> **What you should do**: The entries that follow include a run beginning at the line with "Given: Select the MaxWert column header" and ending at the line with "Collapse the Use"; restate that run word for word and leave the rest out.

> **Dataset records**:
++++++++++
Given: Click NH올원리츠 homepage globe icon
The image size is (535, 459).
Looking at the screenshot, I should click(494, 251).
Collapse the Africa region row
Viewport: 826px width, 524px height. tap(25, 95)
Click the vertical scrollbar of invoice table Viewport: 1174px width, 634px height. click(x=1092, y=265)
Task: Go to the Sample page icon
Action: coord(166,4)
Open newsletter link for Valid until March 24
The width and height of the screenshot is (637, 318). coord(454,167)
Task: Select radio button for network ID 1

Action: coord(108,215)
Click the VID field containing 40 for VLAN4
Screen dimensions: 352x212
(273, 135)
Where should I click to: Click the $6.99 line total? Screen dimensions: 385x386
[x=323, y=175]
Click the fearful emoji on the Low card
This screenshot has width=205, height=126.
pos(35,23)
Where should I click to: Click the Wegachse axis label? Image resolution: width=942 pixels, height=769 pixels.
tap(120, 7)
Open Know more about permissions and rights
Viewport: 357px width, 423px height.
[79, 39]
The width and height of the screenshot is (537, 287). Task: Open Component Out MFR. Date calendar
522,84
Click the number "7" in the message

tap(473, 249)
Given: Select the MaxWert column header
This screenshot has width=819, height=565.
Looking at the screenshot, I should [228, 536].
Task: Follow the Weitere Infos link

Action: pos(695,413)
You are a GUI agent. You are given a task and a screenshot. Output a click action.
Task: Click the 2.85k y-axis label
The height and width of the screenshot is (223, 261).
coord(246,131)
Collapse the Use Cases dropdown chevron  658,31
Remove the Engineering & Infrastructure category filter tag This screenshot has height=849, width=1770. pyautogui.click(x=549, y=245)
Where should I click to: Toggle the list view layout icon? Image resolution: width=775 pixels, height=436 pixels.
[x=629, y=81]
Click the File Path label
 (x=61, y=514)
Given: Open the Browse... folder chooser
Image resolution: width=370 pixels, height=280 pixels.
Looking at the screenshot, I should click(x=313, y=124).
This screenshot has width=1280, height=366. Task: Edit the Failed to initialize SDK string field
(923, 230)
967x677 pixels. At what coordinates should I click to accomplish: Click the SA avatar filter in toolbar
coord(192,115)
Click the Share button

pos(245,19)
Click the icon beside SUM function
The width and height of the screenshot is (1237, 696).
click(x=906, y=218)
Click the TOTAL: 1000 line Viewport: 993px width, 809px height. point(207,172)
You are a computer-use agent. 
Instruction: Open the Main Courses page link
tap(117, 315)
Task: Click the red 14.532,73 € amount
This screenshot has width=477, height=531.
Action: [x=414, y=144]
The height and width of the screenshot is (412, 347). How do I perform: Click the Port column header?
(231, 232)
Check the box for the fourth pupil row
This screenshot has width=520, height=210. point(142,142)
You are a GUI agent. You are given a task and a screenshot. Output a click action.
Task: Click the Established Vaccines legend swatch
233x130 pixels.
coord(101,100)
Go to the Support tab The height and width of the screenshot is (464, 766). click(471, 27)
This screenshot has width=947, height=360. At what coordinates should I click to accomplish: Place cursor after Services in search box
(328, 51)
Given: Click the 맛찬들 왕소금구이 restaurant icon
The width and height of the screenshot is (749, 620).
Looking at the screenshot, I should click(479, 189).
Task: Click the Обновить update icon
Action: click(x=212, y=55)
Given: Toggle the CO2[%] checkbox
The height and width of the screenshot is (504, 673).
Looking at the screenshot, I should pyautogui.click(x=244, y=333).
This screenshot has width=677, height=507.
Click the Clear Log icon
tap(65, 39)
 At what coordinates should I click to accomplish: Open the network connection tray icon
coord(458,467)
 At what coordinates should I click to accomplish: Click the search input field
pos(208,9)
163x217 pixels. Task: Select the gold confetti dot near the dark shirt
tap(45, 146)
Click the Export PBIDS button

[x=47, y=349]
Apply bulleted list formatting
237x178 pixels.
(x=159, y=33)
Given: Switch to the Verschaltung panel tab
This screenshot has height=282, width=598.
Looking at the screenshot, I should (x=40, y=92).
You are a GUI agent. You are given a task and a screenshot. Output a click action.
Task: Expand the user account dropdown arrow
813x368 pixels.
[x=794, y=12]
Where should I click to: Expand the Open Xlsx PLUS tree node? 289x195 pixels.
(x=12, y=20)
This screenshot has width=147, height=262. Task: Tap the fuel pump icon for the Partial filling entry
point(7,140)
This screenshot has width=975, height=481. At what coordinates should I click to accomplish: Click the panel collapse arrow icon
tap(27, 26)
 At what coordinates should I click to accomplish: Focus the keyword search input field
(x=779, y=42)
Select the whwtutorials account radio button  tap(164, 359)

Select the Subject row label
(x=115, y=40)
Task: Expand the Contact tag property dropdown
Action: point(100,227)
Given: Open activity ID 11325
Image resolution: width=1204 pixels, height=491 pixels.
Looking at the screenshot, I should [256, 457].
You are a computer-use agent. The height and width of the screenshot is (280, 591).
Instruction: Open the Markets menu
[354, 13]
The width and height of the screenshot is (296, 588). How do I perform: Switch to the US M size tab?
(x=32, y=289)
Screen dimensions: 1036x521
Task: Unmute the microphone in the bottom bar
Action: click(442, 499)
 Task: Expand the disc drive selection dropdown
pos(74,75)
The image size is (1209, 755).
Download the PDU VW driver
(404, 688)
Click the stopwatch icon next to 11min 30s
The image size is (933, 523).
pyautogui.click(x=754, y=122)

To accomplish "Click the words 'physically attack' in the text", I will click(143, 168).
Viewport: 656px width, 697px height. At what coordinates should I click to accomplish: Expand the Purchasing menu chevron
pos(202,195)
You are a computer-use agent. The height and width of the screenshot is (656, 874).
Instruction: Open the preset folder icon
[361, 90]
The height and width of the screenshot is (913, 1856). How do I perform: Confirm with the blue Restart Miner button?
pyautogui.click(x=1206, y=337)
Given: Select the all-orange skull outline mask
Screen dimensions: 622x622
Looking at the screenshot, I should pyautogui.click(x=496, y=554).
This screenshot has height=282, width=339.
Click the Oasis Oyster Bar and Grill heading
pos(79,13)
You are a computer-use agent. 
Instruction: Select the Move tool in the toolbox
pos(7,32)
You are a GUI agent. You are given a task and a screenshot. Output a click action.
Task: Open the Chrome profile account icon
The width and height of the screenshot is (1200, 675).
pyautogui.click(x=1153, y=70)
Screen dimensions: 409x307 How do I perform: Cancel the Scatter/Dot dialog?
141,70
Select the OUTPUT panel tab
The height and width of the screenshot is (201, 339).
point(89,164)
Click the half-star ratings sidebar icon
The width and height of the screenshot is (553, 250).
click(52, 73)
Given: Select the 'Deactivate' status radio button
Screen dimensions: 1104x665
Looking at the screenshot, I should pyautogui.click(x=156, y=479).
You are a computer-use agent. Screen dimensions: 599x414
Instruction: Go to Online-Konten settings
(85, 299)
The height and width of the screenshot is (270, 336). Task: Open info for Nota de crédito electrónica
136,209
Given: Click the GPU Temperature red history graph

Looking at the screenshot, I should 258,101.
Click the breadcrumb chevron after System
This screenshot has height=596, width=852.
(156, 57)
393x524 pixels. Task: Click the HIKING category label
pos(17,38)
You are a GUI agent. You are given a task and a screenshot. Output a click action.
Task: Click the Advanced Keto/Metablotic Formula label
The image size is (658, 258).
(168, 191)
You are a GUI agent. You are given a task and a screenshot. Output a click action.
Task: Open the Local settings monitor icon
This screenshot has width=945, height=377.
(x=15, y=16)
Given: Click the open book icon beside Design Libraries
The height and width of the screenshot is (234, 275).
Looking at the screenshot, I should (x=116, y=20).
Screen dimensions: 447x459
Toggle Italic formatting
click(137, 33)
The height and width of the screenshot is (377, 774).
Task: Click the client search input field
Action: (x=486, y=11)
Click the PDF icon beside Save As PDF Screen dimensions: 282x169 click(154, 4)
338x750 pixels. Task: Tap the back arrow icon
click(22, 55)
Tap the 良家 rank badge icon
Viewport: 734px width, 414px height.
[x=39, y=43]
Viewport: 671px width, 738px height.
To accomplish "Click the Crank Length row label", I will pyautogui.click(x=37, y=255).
++++++++++
> **Solved exercise**:
Given: Select the MaxWert column header
This screenshot has width=819, height=565.
Looking at the screenshot, I should [228, 536].
Task: Follow the Weitere Infos link

Action: pos(695,413)
You are a GUI agent. You are given a task and a screenshot. Output a click action.
Task: Click the 2.85k y-axis label
The height and width of the screenshot is (223, 261).
coord(246,131)
Collapse the Use Cases dropdown chevron  658,31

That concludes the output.